(Saved entries)
━━━━━━━━━━━━━━━━
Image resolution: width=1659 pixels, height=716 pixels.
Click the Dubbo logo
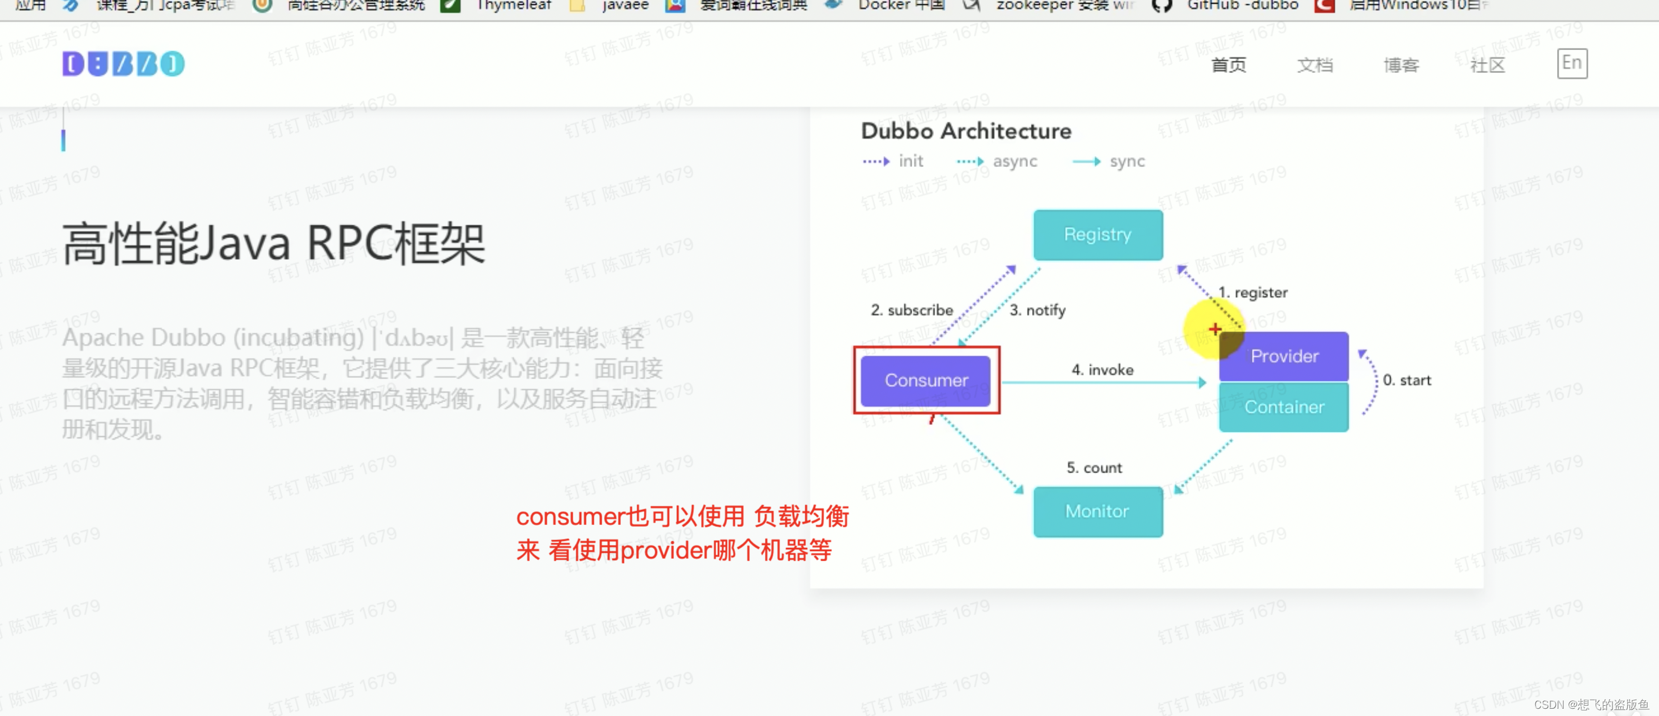123,64
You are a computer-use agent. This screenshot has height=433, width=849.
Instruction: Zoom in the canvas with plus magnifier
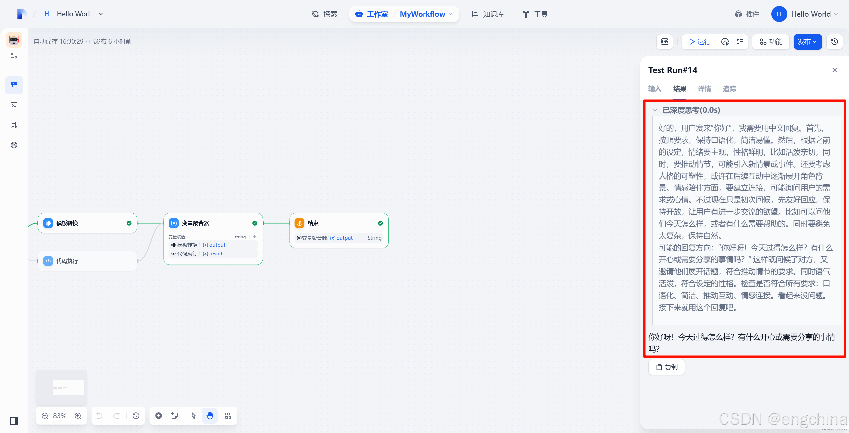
━━━━━━━━━━━━━━━━
**What the exercise asks**: Before handing back the copy, remove the pictures; otherwise print the data exactly.

**Task result**:
Image resolution: width=1659 pixels, height=716 pixels.
Click the Dubbo logo
123,64
You are a computer-use agent. This screenshot has height=433, width=849.
Instruction: Zoom in the canvas with plus magnifier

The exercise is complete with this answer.